BRIEFING

 Olmesartan Medoxomil and Hydrochlorothiazide Tablets. Because there is no existing USP monograph for this drug product, a new monograph based on validated methods of analysis is proposed. The proposal for this drug product which appeared in PF 46(3) has been canceled and is being replaced with a new proposal.

1. The liquid chromatographic procedure in the Assay was validated using the Acquity UPLC HSS T3 brand of column with L1 packing. The typical retention times for hydrochlorothiazide and olmesartan medoxomil are about 1.0 and 2.3 min, respectively.

2. The liquid chromatographic procedure in Dissolution Test 1 was validated using the Acquity UPLC HSS T3 brand of column with L1 packing.

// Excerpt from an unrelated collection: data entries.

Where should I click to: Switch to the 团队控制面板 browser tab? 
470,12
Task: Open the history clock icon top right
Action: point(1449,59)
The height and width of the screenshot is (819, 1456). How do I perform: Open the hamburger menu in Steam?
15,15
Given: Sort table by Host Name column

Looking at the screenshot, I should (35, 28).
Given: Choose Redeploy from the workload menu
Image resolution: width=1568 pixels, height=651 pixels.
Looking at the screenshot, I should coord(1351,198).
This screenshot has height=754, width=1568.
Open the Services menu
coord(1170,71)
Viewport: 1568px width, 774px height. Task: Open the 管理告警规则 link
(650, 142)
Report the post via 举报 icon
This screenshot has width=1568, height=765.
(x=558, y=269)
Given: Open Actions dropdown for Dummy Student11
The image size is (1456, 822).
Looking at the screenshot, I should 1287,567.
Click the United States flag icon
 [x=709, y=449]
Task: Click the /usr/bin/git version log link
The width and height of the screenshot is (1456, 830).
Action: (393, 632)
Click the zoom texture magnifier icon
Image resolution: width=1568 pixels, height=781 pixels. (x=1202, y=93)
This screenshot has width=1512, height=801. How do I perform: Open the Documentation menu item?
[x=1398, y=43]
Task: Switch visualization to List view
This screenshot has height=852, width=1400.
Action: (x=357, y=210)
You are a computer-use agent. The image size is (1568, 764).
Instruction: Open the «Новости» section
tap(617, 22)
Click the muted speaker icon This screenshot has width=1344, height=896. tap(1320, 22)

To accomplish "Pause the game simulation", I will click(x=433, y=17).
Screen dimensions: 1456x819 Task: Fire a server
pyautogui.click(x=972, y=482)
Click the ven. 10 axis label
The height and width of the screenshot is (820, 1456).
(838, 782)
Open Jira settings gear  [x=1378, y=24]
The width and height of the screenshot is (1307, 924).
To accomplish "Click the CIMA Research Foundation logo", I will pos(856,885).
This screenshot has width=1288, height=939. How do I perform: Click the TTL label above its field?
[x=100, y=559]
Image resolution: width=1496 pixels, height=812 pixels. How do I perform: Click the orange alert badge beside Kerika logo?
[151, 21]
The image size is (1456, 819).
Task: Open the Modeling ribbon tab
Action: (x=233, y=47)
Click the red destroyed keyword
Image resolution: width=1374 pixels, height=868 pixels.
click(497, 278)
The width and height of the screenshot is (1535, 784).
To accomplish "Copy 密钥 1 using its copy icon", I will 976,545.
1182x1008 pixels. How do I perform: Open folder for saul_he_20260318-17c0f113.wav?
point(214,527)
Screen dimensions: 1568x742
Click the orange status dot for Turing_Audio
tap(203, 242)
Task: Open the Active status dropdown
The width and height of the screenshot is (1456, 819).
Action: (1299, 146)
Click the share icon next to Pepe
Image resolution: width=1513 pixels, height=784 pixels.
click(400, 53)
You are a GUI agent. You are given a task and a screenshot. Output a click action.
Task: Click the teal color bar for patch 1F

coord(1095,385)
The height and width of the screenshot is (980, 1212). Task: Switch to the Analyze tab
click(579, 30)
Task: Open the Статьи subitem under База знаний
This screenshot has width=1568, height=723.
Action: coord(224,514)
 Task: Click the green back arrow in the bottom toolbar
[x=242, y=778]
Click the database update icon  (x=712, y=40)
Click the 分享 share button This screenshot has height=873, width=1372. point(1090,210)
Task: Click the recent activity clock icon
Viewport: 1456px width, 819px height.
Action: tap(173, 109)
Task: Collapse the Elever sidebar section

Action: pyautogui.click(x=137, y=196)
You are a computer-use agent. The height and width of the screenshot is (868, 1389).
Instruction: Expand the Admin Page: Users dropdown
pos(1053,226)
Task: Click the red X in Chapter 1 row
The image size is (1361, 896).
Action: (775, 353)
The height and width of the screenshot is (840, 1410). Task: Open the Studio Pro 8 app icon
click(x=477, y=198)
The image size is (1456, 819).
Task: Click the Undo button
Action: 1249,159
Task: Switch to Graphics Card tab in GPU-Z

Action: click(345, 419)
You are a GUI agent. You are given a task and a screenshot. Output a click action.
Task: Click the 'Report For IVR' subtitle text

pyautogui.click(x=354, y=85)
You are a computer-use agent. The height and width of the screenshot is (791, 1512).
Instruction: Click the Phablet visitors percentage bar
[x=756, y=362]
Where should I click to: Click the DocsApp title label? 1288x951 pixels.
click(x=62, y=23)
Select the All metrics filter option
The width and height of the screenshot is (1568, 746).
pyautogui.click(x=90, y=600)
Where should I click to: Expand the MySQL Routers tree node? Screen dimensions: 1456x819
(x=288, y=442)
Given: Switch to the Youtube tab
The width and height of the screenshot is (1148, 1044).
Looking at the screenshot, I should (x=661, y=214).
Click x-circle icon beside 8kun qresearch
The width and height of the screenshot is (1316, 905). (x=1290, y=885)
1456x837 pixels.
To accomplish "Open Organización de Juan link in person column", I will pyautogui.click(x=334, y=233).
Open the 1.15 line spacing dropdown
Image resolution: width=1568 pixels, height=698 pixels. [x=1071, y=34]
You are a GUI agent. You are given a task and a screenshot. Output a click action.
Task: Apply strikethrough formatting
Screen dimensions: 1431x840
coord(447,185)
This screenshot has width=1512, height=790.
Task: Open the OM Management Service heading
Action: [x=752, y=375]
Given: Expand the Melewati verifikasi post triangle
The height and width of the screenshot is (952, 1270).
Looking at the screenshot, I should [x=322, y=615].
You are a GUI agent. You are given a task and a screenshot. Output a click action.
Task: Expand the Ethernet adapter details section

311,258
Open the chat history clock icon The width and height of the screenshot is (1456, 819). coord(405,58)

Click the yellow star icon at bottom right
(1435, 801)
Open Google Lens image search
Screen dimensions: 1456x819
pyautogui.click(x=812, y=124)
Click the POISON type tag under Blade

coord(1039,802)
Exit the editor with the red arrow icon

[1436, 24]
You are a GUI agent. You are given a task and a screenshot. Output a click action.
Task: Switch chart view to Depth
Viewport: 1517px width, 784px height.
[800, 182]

The typical retention times for hydrochlorothiazide and olmesartan medoxomil are about 0.6 and 1.9 min, respectively.

3. The liquid chromatographic procedure in Dissolution Test 2 was validated using the ACE CN brand of column with L10 packing. The typical retention times for hydrochlorothiazide and olmesartan medoxomil are about 4.0–5.0 and 5.1–8.0 min, respectively.

4. The liquid chromatographic procedure in the test for Organic Impurities was validated using the Genesis CN brand of column with L10 packing. The typical retention times for hydrochlorothiazide and olmesartan medoxomil are about 7 and 29 min, respectively.

 (SM6: F. Gu)

 Case ID—SUB-2232, SUB-2537